S'il est délicat d'obtenir des statistiques fiables sur le montant de ces petits marchés, leur montant cumulé, estimé à plus de 215 millions d'euros, n'est pas négligeable. Le décret pose problème car il dispense la plupart des marchés des petites collectivités de toute mesure de publicité et de mise en concurrence, aussi simples soient-elles, alors qu'il peut exister localement plusieurs opérateurs susceptibles de candidater.

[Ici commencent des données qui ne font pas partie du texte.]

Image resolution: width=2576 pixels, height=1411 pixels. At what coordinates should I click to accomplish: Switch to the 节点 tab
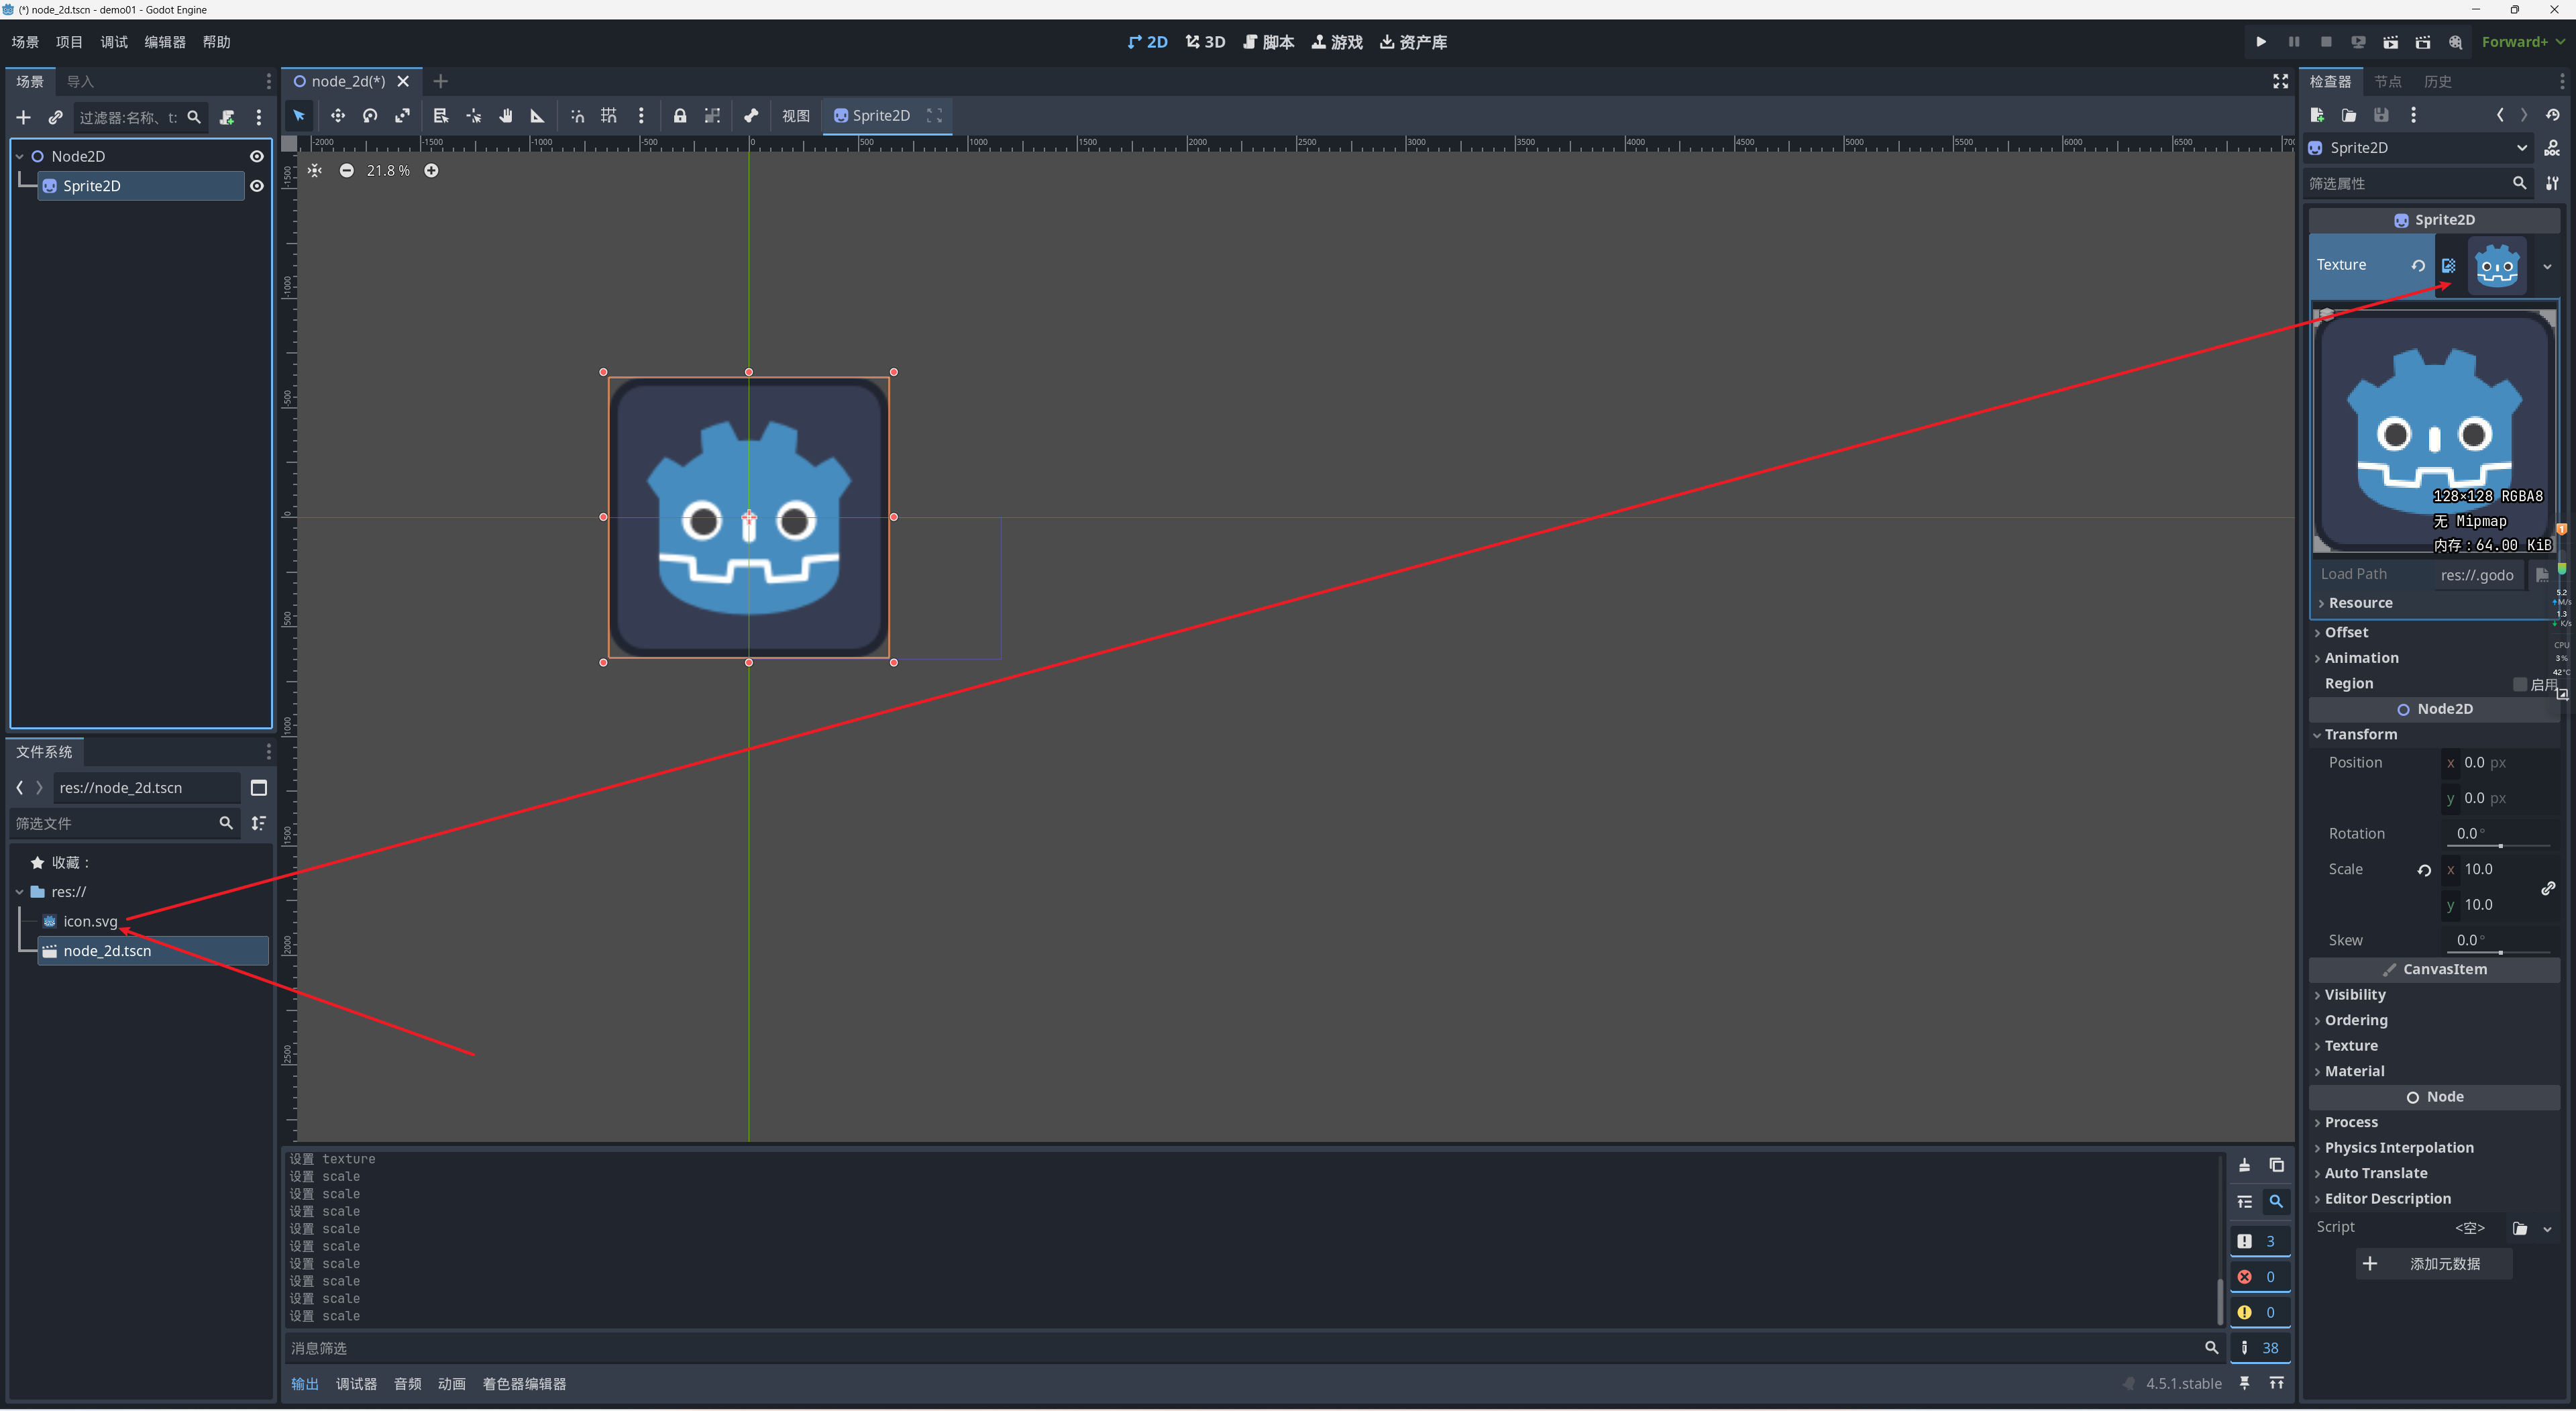pos(2388,82)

Le rapporteur public ajoute que le gouvernement, en justifiant l'adoption de ce décret par la volonté de s'aligner sur les autres pays de l'Union européenne, est dans le faux : la situation observée dans ces pays est bien différente. L'Allemagne et l'Autriche disposent en effet d'un seuil de 50.000 euros mais ces pays exigent, en contrepartie, que des devis soient demandés et qu'une trace écrite soit conservée. Par conséquent, si aucune procédure formelle n'est prévue, il existe tout de même un cadre réglementaire minimum permettant d'assurer le respect des principes fondateurs du droit de la commande publique.
Le rapporteur a donc demandé au Conseil d'Etat d'annuler le décret du 19 décembre 2008 en tant qu'il modifie l'article 28 du CMP. Mais il précise également que le principe de rétroactivité des décisions jurisprudentielle pourrait entraîner de sérieuses complications. Une annulation rétroactive signifie en effet que la procédure utilisée pour tous les marchés de moins de 20.000 euros passés entre fin 2008 et 2010 serait de facto irrégulière... ce qui ouvrirait la voie à un nombre considérable de contentieux.
L'insécurité juridique et les risques financiers que créerait une telle situation n'étant pas souhaitables en ces temps de crise économique, le rapporteur public propose donc de supprimer l'effet rétroactif de l'annulation et de lui donner un effet différé. Non sans ironie, la date d'effet de l'annulation, si elle devait être prononcée par le Conseil d'Etat, pourrait être fixée au 1er avril 2010.